• _YOUR GOAL_
Can you rewrite the lines from the one holding "Image resolution: width=1568" through the last line, inclusive, with "sidebar" replaced by "side panel" and nothing else changed?

====================

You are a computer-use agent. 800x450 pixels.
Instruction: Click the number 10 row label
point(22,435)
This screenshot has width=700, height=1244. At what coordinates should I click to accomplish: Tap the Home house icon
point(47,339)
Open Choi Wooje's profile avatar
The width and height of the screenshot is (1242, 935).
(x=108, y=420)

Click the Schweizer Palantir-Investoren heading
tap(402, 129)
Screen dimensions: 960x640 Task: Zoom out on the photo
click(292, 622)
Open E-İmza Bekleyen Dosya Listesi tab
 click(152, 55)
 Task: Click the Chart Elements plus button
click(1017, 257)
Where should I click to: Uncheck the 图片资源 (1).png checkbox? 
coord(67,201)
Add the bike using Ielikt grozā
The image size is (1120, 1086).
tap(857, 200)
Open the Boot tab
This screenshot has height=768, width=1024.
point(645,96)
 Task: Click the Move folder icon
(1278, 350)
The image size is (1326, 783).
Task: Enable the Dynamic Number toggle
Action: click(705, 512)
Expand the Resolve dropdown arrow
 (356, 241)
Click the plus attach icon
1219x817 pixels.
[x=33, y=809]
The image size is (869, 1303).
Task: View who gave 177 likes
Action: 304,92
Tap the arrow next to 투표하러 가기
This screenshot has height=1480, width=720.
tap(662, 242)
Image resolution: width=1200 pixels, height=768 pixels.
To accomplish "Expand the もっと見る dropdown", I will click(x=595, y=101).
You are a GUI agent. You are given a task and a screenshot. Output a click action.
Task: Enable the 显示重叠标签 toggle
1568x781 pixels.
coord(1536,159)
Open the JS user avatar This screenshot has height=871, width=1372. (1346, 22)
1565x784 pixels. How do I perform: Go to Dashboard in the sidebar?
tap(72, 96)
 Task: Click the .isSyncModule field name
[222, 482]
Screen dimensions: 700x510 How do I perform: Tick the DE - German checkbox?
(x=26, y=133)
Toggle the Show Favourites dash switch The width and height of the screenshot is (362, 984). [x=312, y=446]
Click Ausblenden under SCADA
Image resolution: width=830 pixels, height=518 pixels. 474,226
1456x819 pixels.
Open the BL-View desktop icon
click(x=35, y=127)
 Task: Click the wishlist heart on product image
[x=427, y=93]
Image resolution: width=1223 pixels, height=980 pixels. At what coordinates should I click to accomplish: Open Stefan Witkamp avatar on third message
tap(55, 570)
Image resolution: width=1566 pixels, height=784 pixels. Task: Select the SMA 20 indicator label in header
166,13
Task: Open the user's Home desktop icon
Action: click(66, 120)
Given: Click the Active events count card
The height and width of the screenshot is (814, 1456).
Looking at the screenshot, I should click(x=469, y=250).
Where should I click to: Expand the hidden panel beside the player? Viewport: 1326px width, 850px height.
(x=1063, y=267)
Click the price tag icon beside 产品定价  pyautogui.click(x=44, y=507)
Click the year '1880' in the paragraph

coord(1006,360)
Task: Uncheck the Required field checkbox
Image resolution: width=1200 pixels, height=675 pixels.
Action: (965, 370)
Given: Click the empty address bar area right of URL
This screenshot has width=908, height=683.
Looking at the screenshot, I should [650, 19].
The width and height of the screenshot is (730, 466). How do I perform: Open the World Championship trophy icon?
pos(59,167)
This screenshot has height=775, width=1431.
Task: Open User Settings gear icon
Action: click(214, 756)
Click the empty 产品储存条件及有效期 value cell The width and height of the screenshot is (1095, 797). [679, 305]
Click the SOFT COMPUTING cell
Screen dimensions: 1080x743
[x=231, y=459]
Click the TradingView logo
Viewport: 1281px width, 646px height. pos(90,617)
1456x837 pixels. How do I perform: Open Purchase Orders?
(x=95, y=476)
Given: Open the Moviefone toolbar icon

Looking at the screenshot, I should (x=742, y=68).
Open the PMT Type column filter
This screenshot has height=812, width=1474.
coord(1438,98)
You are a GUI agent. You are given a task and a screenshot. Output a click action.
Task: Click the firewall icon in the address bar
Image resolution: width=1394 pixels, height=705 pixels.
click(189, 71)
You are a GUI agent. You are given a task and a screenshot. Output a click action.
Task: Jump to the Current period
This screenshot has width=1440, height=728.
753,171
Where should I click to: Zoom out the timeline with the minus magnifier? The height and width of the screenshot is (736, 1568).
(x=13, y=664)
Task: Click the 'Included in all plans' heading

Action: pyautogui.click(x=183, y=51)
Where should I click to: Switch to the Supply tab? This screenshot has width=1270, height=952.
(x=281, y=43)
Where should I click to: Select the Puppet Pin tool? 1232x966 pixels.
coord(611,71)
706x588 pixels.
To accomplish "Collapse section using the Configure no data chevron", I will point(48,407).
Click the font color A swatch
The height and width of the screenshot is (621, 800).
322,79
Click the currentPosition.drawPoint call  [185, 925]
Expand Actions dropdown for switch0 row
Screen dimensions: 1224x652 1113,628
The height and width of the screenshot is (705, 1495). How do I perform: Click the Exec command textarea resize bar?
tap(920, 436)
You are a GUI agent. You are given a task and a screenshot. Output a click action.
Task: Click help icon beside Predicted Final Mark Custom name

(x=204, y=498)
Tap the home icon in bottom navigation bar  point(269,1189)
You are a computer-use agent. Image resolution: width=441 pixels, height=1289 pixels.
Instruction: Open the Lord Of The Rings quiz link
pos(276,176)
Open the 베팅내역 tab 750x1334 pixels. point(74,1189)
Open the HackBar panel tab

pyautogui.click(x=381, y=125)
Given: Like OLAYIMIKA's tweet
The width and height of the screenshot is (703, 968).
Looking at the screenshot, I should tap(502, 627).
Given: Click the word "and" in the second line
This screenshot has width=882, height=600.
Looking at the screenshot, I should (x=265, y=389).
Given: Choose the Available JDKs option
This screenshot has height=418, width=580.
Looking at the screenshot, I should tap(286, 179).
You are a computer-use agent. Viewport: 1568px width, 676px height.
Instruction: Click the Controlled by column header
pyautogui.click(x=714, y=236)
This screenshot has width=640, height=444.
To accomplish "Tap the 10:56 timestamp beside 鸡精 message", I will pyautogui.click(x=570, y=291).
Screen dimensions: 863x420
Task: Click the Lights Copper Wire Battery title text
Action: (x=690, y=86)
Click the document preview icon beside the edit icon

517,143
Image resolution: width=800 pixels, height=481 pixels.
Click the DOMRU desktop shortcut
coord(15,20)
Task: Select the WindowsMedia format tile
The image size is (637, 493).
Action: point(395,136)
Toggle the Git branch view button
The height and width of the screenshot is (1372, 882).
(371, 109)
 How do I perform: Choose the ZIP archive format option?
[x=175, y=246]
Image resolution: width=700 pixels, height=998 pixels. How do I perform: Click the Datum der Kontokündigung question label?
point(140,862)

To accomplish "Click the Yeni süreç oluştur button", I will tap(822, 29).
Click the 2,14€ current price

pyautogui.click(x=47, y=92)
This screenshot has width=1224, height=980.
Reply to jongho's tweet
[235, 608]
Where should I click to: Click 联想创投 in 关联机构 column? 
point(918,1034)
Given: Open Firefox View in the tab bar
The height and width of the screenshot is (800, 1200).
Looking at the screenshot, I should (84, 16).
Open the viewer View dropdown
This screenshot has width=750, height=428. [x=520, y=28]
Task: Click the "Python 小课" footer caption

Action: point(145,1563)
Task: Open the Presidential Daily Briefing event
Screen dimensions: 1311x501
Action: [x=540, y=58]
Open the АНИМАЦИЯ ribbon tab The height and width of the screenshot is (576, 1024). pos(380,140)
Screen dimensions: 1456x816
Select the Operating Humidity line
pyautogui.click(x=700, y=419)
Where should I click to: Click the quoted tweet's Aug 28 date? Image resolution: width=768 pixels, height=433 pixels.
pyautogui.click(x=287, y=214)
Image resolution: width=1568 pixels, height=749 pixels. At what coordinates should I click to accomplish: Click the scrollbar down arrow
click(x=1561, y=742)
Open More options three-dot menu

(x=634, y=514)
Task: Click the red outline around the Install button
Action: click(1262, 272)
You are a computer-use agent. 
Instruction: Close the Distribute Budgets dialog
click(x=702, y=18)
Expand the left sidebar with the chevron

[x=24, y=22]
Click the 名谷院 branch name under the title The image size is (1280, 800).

====================

• _RESULT OF THIS EXERCISE_
Image resolution: width=1568 pixels, height=749 pixels. At what coordinates should I click to accomplish: Click the scrollbar down arrow
click(x=1561, y=742)
Open More options three-dot menu

(x=634, y=514)
Task: Click the red outline around the Install button
Action: click(1262, 272)
You are a computer-use agent. 
Instruction: Close the Distribute Budgets dialog
click(x=702, y=18)
Expand the left side panel with the chevron

[x=24, y=22]
Click the 名谷院 branch name under the title The image size is (1280, 800).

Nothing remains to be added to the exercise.